Les chercheurs avancent plusieurs hypothèses pour expliquer cette ressemblance. Les contraintes sociales pourraient limiter le choix des partenaires chez des personnes souffrant de troubles psychiatriques, augmentant ainsi la probabilité de rencontrer quelqu'un vivant une expérience similaire. La cohabitation prolongée peut également favoriser l'apparition de troubles chez le conjoint, créant une proximité psychique au fil du temps. Enfin, partager les mêmes difficultés pourrait renforcer la compréhension mutuelle, rendant l'alliance émotionnelle plus stable et plus forte.

Ces explications ne s'excluent pas et pourraient même s'additionner. Le phénomène apparaît suffisamment constant pour envisager qu'il repose sur plusieurs facteurs imbriqués. Les chercheurs insistent sur le caractère universel des résultats, observés indépendamment des différences culturelles ou des systèmes de santé. Cette constance suggère que des mécanismes communs, encore mal identifiés, jouent un rôle déterminant.

Un impact sur les générations futures



L'étude met en lumière des conséquences importantes pour la descendance. Les troubles psychiatriques comportent souvent une composante génétique transmissible. Lorsque les deux parents partagent une même pathologie, les risques pour leurs enfants augmentent considérablement. La probabilité est alors plus de deux fois supérieure par rapport à une situation où un seul parent est concerné. Les maladies particulièrement impliquées sont la schizophrénie, le trouble bipolaire, l'addiction et la dépression.

Les enfants de ces couples représentent donc un groupe particulièrement vulnérable, nécessitant une attention accrue en matière de prévention et de suivi. Les auteurs suggèrent que les médecins devraient systématiquement prendre en compte la santé mentale des deux parents, et pas seulement du patient initial. Ces résultats apportent un éclairage précieux pour mieux comprendre les transmissions familiales et affiner les stratégies de santé publique.

Pour aller plus loin: qu'est-ce que l'accouplement assortatif ?


L'accouplement assortatif est un phénomène observé dans de nombreuses espèces animales, y compris chez l'être humain, où les individus ont tendance à choisir des partenaires qui leur ressemblent sur certains traits. Ces ressemblances peuvent être physiques — comme la taille, la corpulence ou la couleur des yeux — mais aussi comportementales ou culturelles, comme le niveau d'éducation, les croyances ou même les préférences alimentaires.

Ce biais dans le choix du partenaire ne résulte pas forcément d'une décision consciente: il découle souvent de mécanismes biologiques ou sociaux qui favorisent la reconnaissance de caractéristiques familières, l'attrait pour des signaux perçus comme compatibles, ou encore la proximité géographique et culturelle qui augmente les chances de rencontre entre individus similaires.
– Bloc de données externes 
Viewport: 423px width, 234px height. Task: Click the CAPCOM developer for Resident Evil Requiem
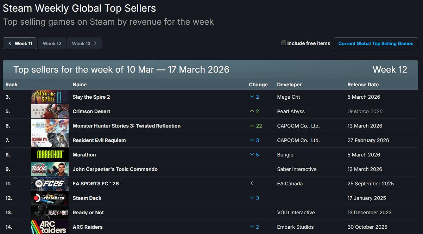click(x=298, y=140)
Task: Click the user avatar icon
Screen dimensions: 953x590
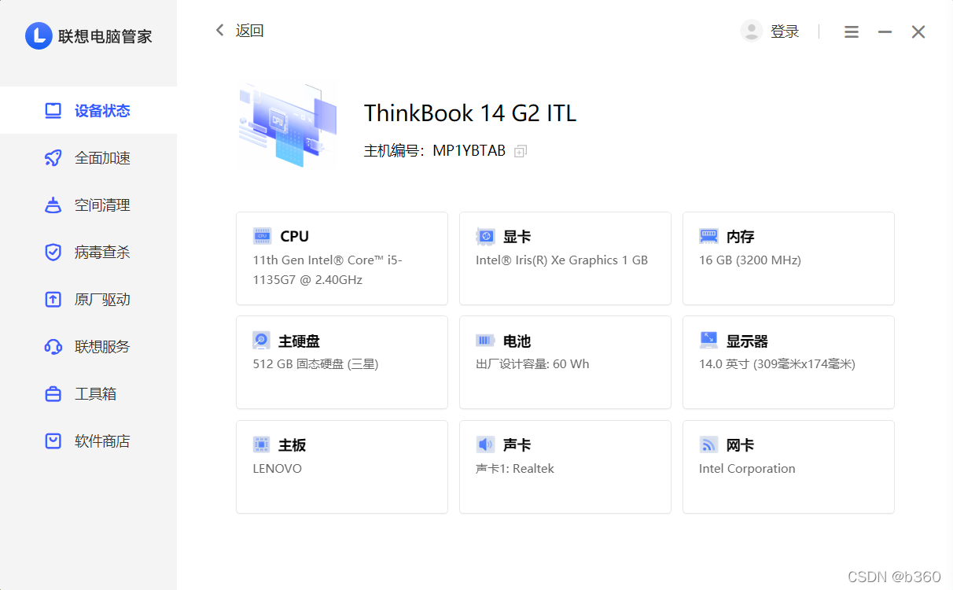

Ce type de sélection joue un rôle important dans l'évolution des populations. En renforçant la transmission de certains traits communs d'une génération à l'autre, il contribue à façonner la diversité génétique et culturelle d'une espèce. Chez l'humain, il peut influencer la distribution des caractéristiques au sein d'une population — par exemple en accentuant les écarts de taille ou de niveau d'études entre les couples — et avoir des effets indirects sur la santé ou l'adaptation.

L'accouplement assortatif illustre ainsi la façon dont nos choix de partenaires ne sont pas aléatoires, mais reflètent des dynamiques complexes entre biologie, environnement et société.